Ethernet serves as the backbone of cloud technology. Its ability to handle the extreme demands of AI traffic – characterized by high workload volumes and sensitivity to latency and congestion – is vital. Traditional data centers might tolerate some packet loss or latency, but these issues can completely halt the training processes in AI-powered data centers, which require more robust testing mechanisms.
The unique challenges in AI networking have often been overshadowed by GPUs, which are just one part of the equation. Successful AI operations require fast processors, fast data storage, and efficient networking to ensure all components operate harmoniously. Spirent’s offering looks to address this by supporting AI and traditional routing/switching tests using the remote direct memory access over converged Ethernet version 2 (RoCEv2) protocol.

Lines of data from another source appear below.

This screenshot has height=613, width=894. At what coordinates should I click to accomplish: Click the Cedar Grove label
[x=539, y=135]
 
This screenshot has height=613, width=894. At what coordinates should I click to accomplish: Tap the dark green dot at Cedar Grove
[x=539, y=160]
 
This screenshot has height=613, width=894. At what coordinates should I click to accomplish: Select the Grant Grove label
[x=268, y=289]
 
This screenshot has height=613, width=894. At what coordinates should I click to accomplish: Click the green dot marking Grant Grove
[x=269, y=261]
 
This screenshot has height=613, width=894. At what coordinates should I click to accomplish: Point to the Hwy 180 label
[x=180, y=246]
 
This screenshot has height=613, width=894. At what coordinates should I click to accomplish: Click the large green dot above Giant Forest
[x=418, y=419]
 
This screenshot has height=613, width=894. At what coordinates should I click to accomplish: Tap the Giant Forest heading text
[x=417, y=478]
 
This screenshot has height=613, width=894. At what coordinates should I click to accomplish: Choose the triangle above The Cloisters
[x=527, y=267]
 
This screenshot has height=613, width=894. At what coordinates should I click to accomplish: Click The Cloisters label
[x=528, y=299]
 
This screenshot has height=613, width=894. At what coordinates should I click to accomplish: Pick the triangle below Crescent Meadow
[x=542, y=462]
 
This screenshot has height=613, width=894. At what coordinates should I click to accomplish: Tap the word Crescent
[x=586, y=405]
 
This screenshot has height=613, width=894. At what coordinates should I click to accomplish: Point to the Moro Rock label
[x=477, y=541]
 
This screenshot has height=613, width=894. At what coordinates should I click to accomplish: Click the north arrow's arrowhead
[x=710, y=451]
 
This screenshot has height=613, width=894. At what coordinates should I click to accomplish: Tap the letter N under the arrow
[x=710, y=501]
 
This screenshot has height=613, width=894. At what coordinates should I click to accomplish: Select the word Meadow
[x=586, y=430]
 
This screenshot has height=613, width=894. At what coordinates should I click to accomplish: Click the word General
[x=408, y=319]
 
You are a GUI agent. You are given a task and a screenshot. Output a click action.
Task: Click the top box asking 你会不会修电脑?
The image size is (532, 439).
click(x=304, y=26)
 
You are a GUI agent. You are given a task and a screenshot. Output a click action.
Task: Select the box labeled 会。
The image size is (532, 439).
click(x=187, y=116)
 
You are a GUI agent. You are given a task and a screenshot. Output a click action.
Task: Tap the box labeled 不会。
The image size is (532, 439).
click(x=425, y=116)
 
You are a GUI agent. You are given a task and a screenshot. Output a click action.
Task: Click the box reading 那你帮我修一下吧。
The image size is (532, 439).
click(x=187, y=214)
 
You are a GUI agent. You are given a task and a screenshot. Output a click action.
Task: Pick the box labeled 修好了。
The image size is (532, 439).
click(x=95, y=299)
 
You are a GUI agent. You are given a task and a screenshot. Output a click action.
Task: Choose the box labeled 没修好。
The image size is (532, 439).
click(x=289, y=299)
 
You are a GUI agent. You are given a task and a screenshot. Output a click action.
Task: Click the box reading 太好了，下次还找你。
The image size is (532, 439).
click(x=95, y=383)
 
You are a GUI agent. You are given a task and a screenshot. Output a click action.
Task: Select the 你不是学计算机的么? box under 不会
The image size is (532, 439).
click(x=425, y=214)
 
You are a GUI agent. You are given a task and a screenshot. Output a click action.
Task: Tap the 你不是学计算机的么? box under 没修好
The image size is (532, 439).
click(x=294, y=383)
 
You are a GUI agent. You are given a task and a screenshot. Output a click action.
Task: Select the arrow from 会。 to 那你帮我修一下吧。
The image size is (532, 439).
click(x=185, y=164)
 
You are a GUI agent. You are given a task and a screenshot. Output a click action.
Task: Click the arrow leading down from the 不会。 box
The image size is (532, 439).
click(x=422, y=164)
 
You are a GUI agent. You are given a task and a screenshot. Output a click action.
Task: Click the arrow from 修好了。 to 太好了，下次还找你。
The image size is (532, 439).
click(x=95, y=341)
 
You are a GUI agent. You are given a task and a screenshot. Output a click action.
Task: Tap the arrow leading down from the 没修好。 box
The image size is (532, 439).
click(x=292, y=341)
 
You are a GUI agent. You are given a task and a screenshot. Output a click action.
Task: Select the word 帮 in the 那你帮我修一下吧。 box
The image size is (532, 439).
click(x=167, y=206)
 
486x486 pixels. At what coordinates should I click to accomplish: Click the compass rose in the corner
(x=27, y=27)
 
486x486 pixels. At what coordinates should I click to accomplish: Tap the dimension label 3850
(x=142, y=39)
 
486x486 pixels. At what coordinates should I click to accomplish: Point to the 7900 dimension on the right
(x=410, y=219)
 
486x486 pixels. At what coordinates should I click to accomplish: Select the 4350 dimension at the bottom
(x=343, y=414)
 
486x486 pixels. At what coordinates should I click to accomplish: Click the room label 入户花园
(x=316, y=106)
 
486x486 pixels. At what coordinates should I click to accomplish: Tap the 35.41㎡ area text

Spirent over the past 10 months has shifted its focus from testing to a deeper engagement with market trends, specifically in Ethernet technologies, according to Aniket Khosla, VP of wireline product management at Spirent. Major tech players have rapidly expanded their backend data center operations, creating additional complexities. One of them is the extensive use of GPUs, which when congested lead to significant idle times due to network bottlenecks.

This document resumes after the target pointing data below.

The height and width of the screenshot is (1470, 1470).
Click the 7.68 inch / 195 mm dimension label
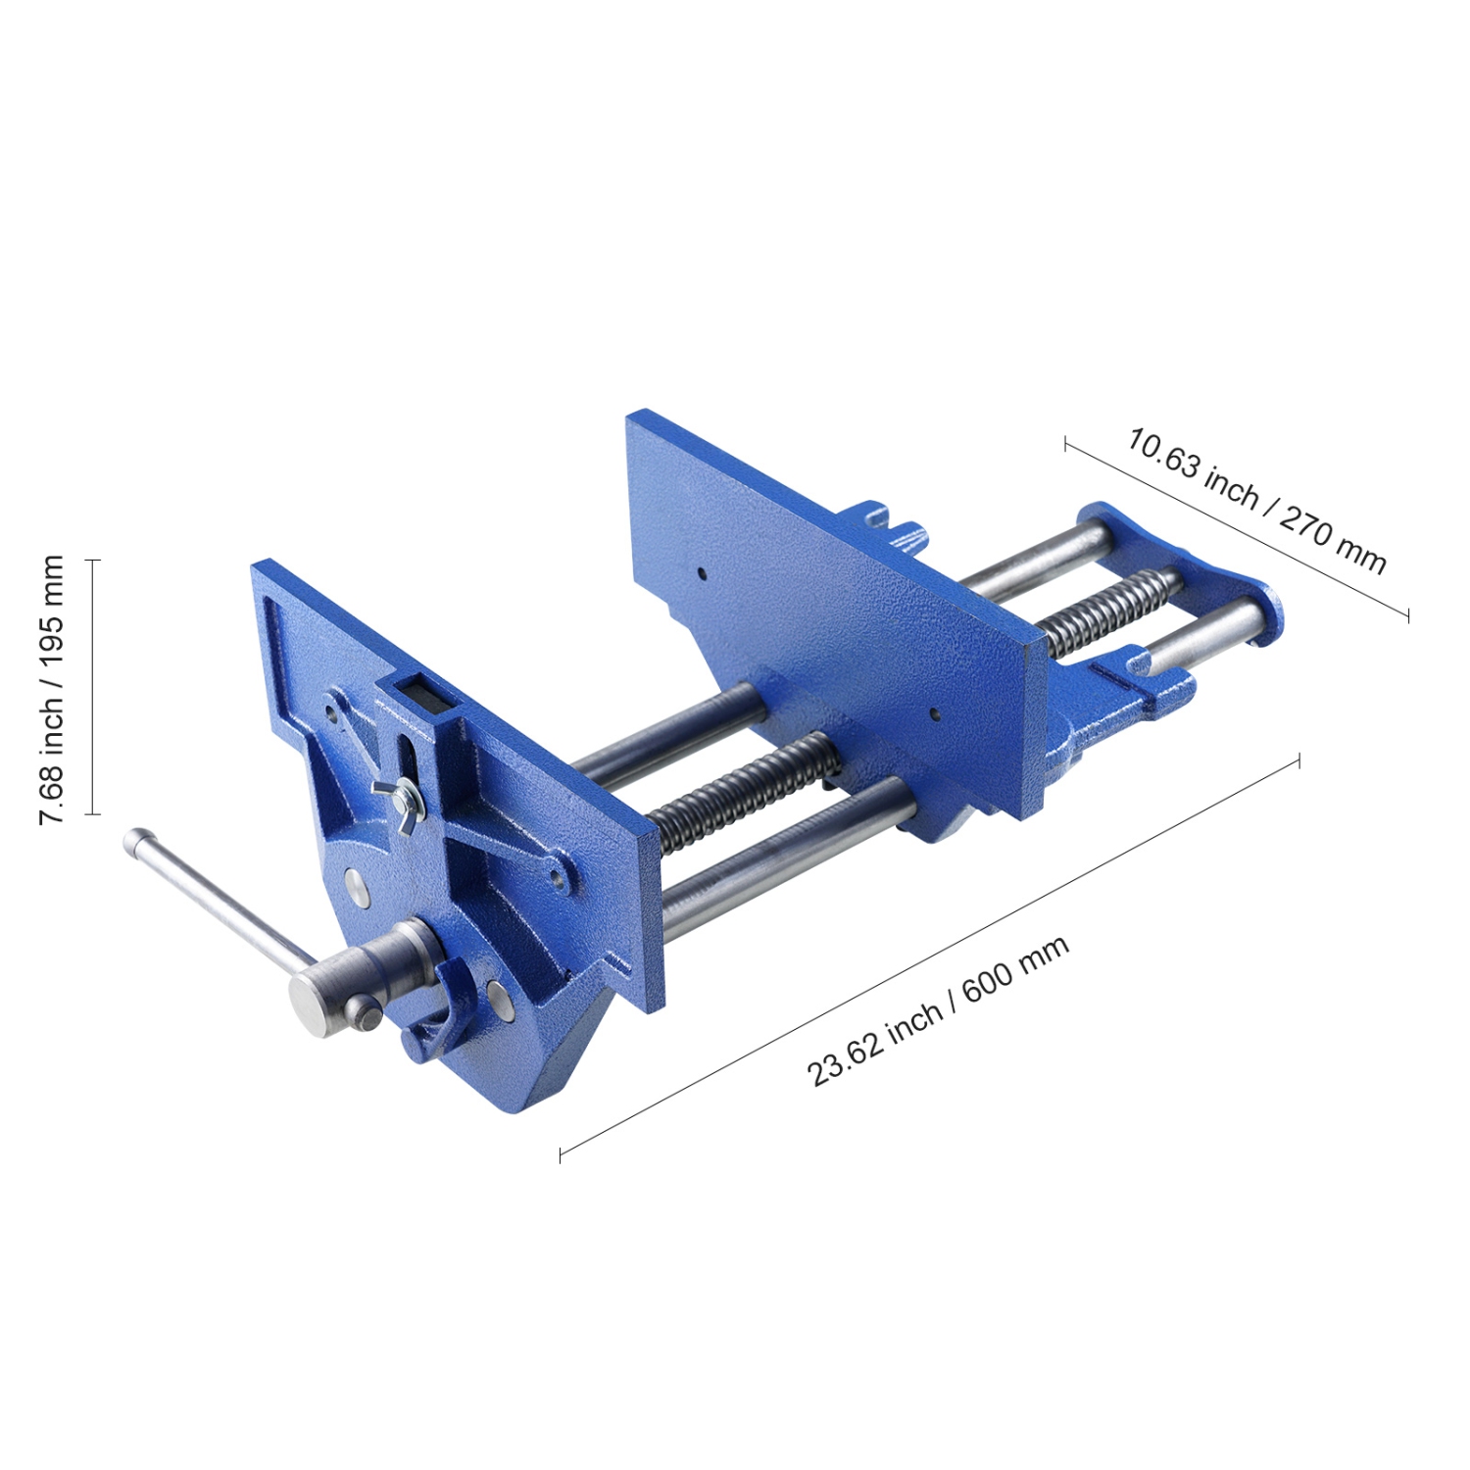(x=51, y=689)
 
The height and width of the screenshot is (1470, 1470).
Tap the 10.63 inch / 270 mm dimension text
(x=1256, y=500)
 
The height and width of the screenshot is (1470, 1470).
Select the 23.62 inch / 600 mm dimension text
(x=937, y=1011)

Spirent’s offer incorporates simulation techniques using collective communication libraries (CCL) to break down large data chunks into smaller, manageable packets, simulating real-world AI traffic scenarios. This approach tests the network’s capacity to handle AI workloads and its ability to manage data transmission patterns.
“We’re not testing the GPU or other components. We test the Ethernet fabric,” Khosla said. “Our proposition is lower cost. We take the complexity out of the use cases and we provide test repeatability.”
Khosla highlighted the discrepancy in performance between lab tests using competitors’ equipment and real-world deployments. While other tests might look successful in controlled environments, they often fail to replicate the actual demands of live AI operations. Spirent’s platform emulates congestion, packet delivery issues, and latency scenarios, which can more accurately reflect a network’s performance under AI workloads.
Khosla also noted the economic and operational challenges of maintaining GPU clusters, with high costs and GPU scarcity as major hurdles. Spirent’s solution mitigates these issues by providing a testing environment that simulates various aspects of AI operations. Khosla said this reduces the need for expensive, real-world setups and allows organizations to reallocate their resources more efficiently.
Spirent is looking to enhance its capabilities to support higher traffic levels up to 800G to help enterprises meet AI networking demands. These include maintaining large-scale AI data centers; measuring network responses to new protocols and workloads for AI applications; and training networks for successful AI implementation.
“This is our first foray into the AI testing world,” Khosla said. “The product that we’re putting out right now is regular Ethernet. There is still work happening in telemetry, but it will be some time before this comes to fruition both from the standards bodies and the players around it. From a product introduction perspective, we’re pretty complete. Six months from now, our roadmap is probably going to change. We will make shifts as the market demands it.”